Ada pemandangan menarik di sudut Indomaret yang mungkin tak pernah kita pikirkan lebih jauh: kursi plastik kecil yang sering ditempati lelaki sendirian. Dalam kesunyian, ia duduk sambil menyeruput kopi sachet atau mengisap rokok, ditemani riuh rendah lalu lintas yang tak peduli. Mungkin kita mengira ia hanya sekadar melepas penat, tetapi dalam momen itu, ada kisah yang lebih dalam tentang keheningan, isolasi, dan kerinduan akan ruang yang memahami.
Lelaki yang Tak Bercerita
Secara tradisional, lelaki sering diajarkan untuk menyembunyikan perasaannya. Ungkapan seperti "Jangan nangis, kamu laki-laki!" atau "Lelaki harus kuat" menciptakan narasi bahwa kerentanan adalah kelemahan. Dari perspektif psikologis, pola ini dikenal sebagai toxic masculinity, di mana tekanan sosial membuat lelaki menginternalisasi emosi mereka alih-alih membagikannya.
Namun, emosi yang tertahan itu tak hilang begitu saja. Seperti air dalam wadah tertutup, ia akan mencari jalan keluar, terkadang dalam bentuk kemarahan, kecemasan, atau rasa hampa yang sulit dijelaskan. Di sinilah kesunyian menjadi tempat pelarian. Kursi di sudut Indomaret menjadi metafora ruang aman--tidak meminta banyak, tidak menghakimi, hanya menyediakan tempat untuk duduk sejenak tanpa ekspektasi apa pun.
Dalam perspektif filosofis, Friedrich Nietzsche pernah berkata bahwa manusia membutuhkan kesendirian untuk benar-benar memahami dirinya. Namun, kesendirian ini berbeda dengan isolasi. Kesendirian yang sehat adalah ruang refleksi, sementara isolasi adalah penjara tak kasat mata yang dipenuhi rasa takut dan kehilangan koneksi. Kursi itu, meski sederhana, mungkin menjadi ruang transisi--tempat lelaki mencoba berdamai dengan diri sendiri di tengah keramaian yang tak memedulikan.
Mengapa Kursi Indomaret?
Kursi di depan Indomaret memiliki daya tarik yang unik. Ia tak seperti kafe mahal yang penuh ekspektasi sosial atau taman yang kerap memunculkan rasa canggung. Kursi itu netral--tanpa pretensi, tanpa penghakiman. Dalam pandangan psikologi lingkungan, tempat seperti ini menawarkan rasa anonimitas yang membebaskan.

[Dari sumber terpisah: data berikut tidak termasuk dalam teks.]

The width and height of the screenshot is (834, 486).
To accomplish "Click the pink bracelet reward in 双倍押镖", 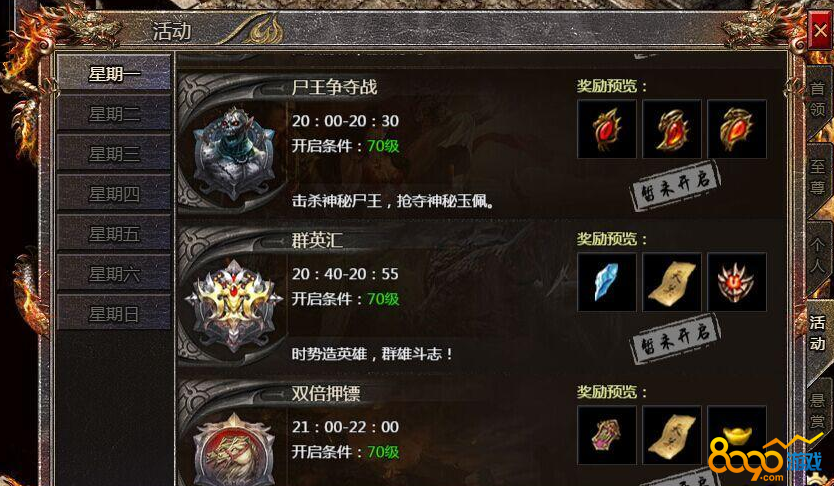I will pyautogui.click(x=607, y=435).
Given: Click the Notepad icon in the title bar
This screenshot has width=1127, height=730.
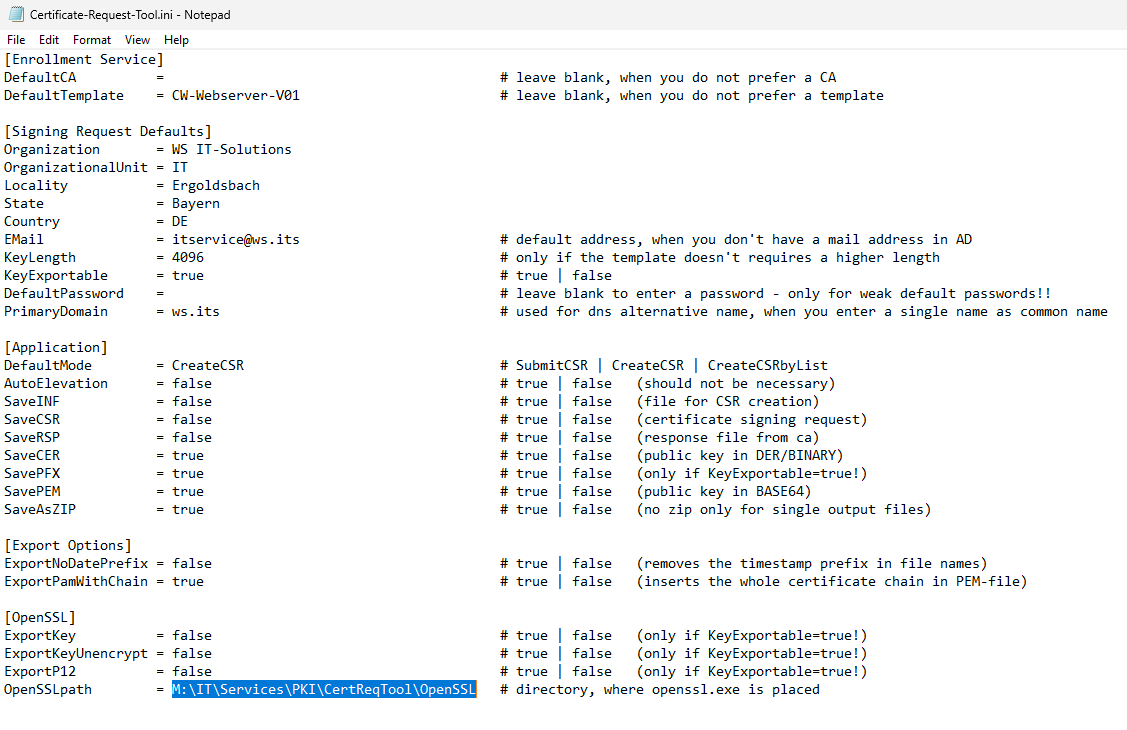Looking at the screenshot, I should (14, 15).

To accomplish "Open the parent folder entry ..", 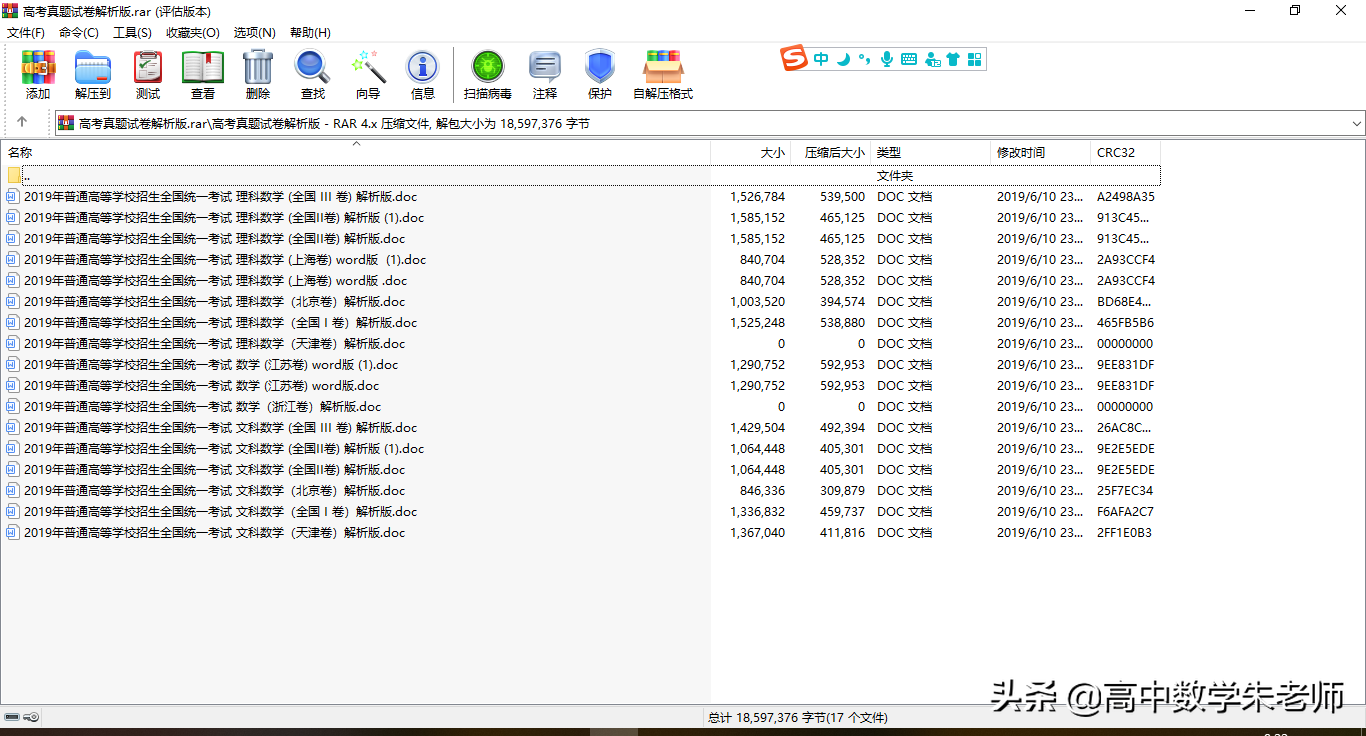I will (x=27, y=175).
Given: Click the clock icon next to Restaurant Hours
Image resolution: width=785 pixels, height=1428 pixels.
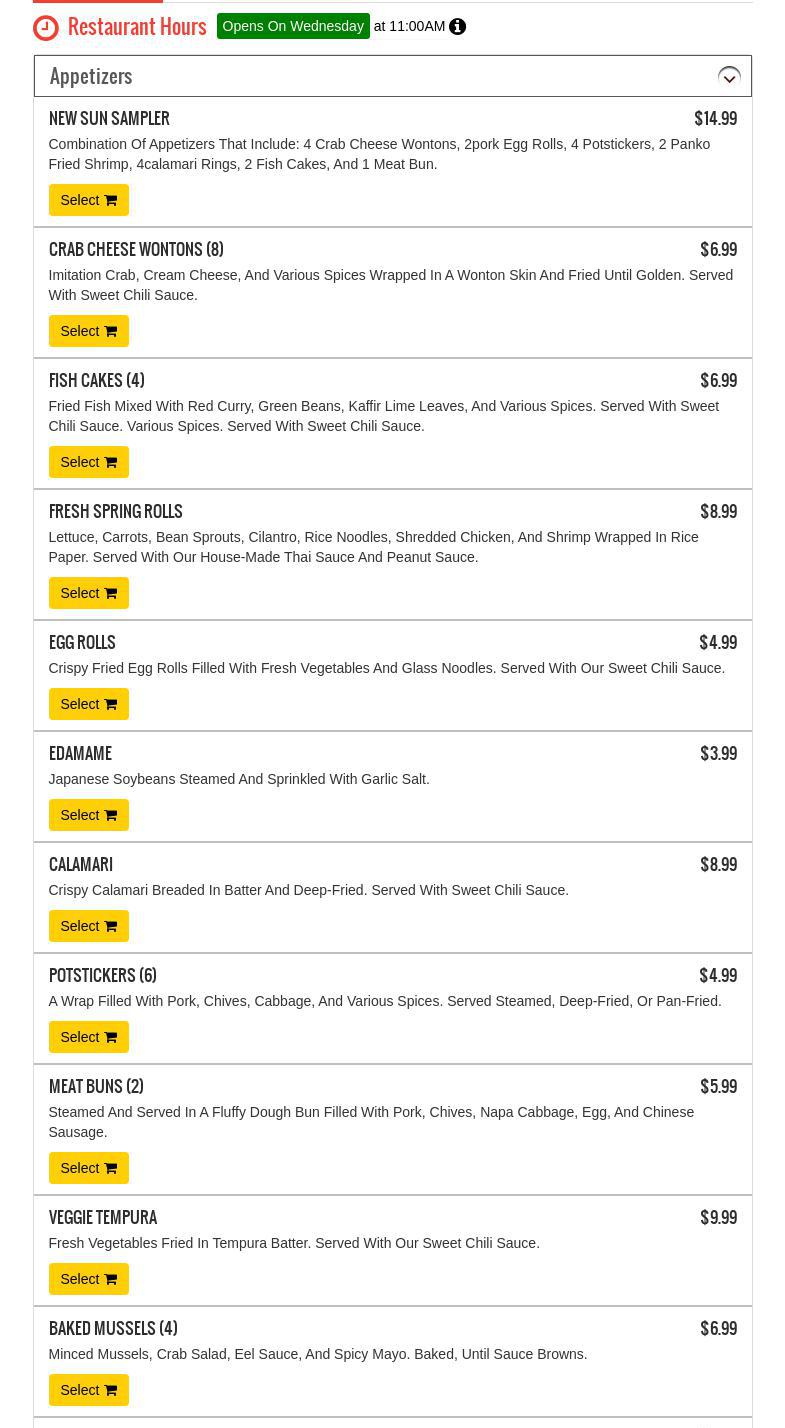Looking at the screenshot, I should point(46,27).
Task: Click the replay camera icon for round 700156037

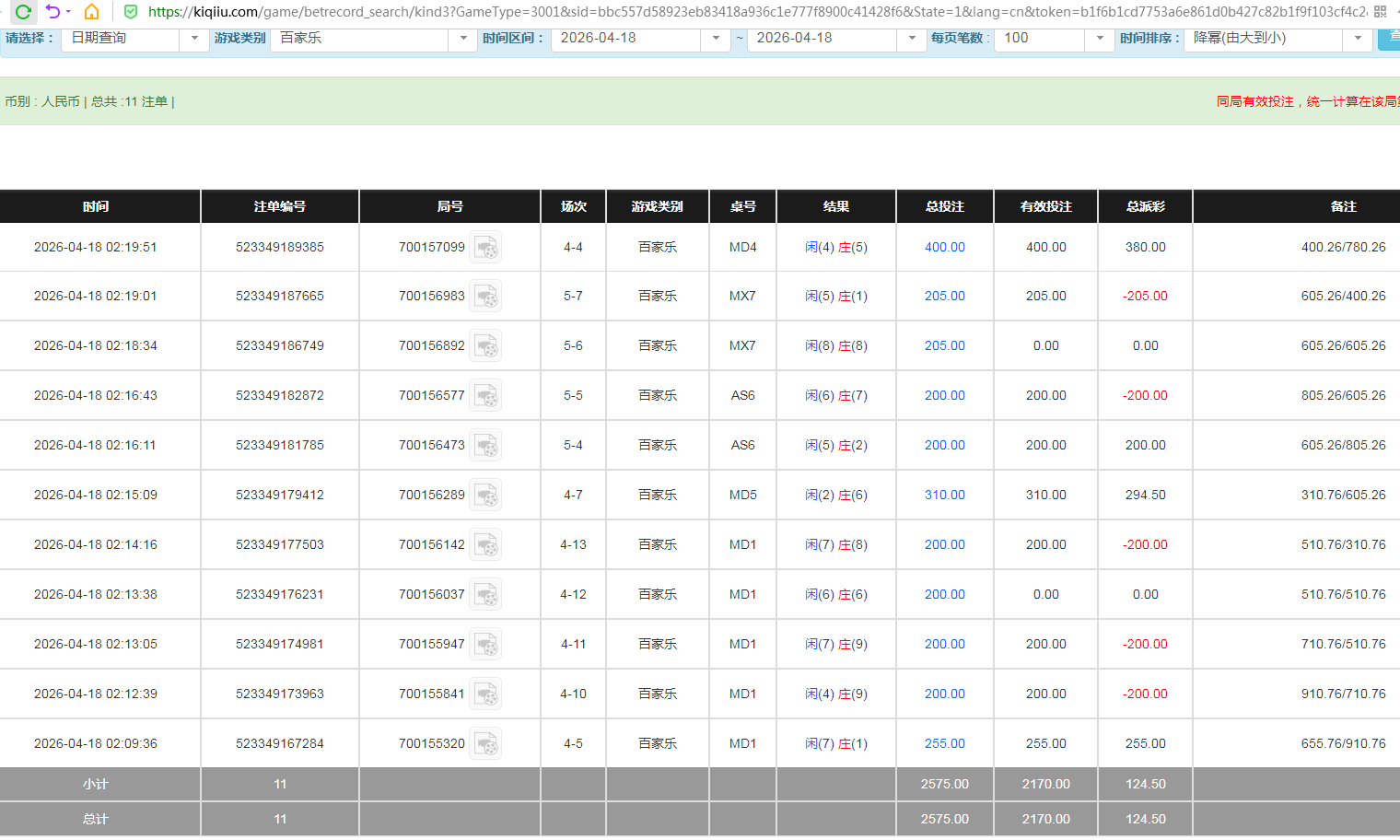Action: point(485,594)
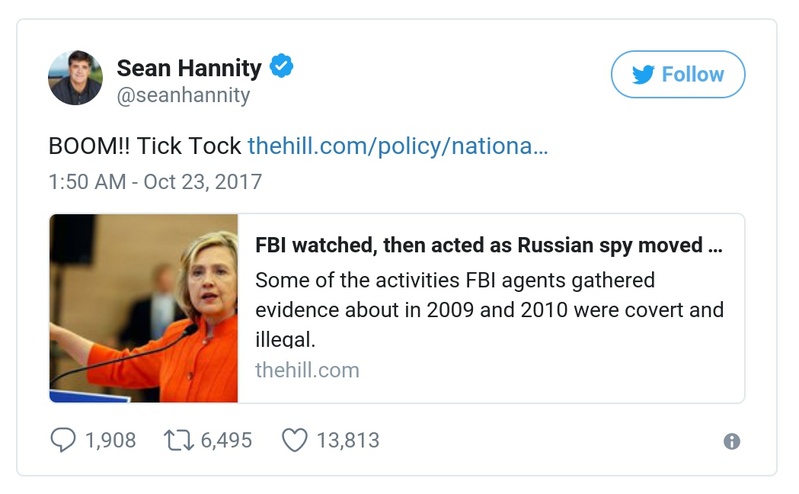The height and width of the screenshot is (494, 799).
Task: Click the 6,495 retweets count
Action: point(225,440)
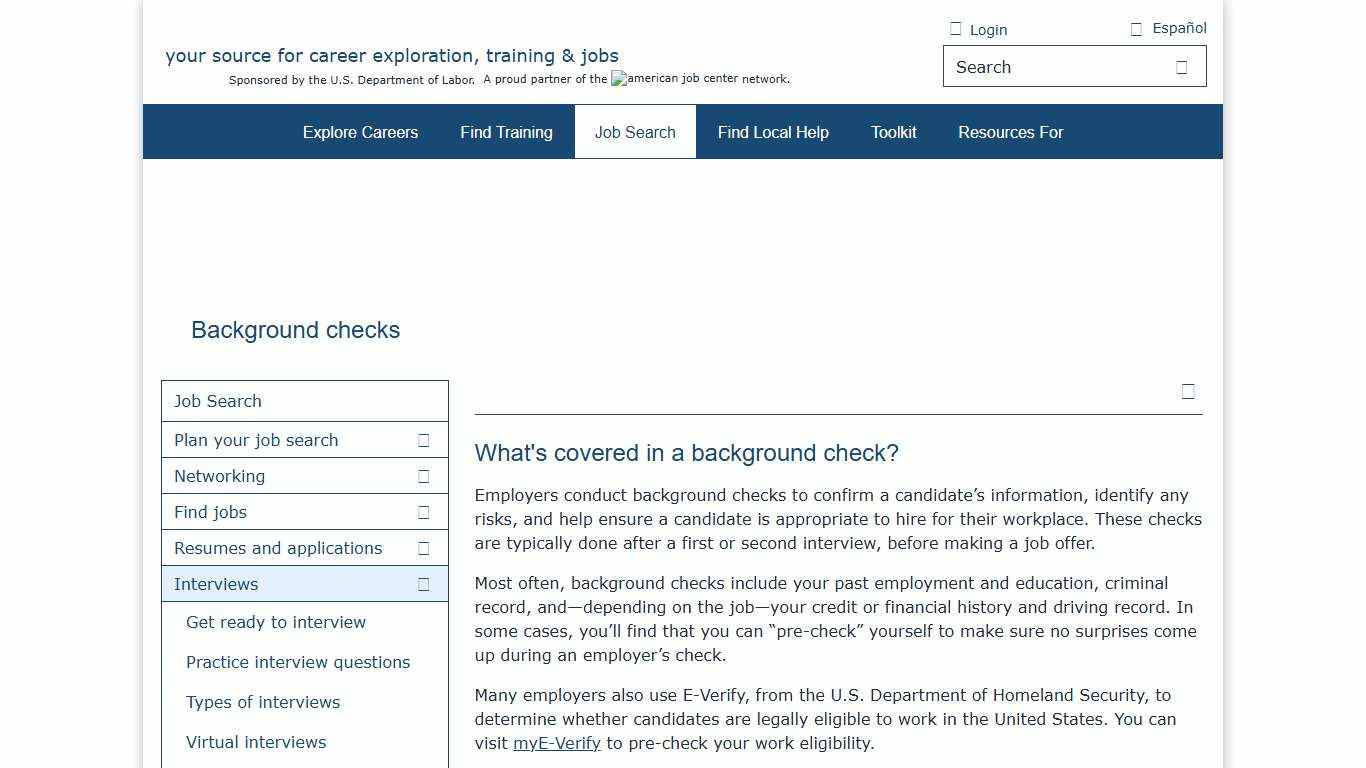Viewport: 1366px width, 768px height.
Task: Expand the Resumes and applications section
Action: click(x=422, y=548)
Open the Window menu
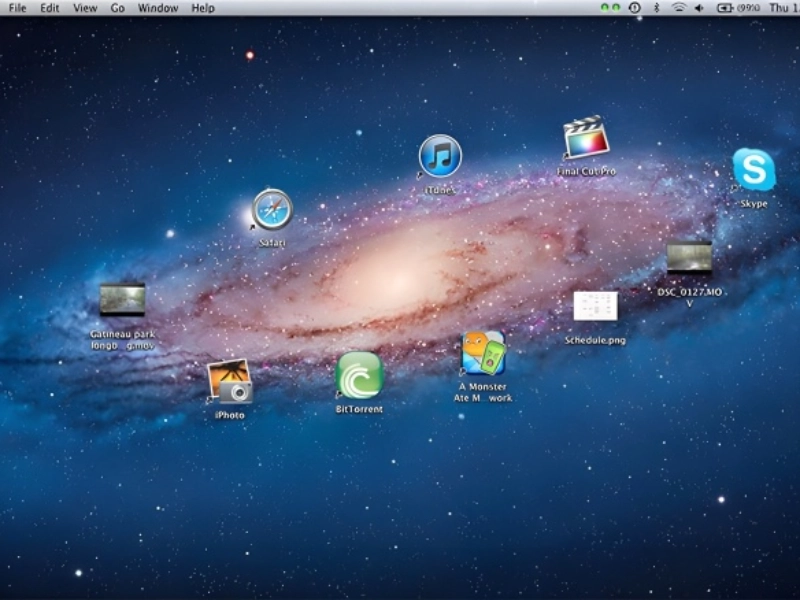The width and height of the screenshot is (800, 600). [158, 8]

Di sana, lelaki yang merasa terjebak dalam hiruk pikuk hidup dapat menemukan momen jeda. Sebuah jeda yang, menurut Heidegger, memberi ruang bagi Dasein--eksistensi manusia yang sadar akan dirinya sendiri. Di kursi itu, lelaki mungkin tidak sedang "menunggu seseorang" atau "melakukan sesuatu." Ia hanya ada, dan itu cukup.
Loneliness Bukan Sekadar Masalah Sosial
Kesendirian lelaki sering kali dianggap wajar. Padahal, dari sudut psikologis, rasa kesepian yang kronis bisa berdampak buruk pada kesehatan mental dan fisik. Penelitian menunjukkan bahwa lelaki yang merasa kesepian memiliki risiko lebih tinggi terhadap depresi, kecemasan, dan bahkan kematian dini.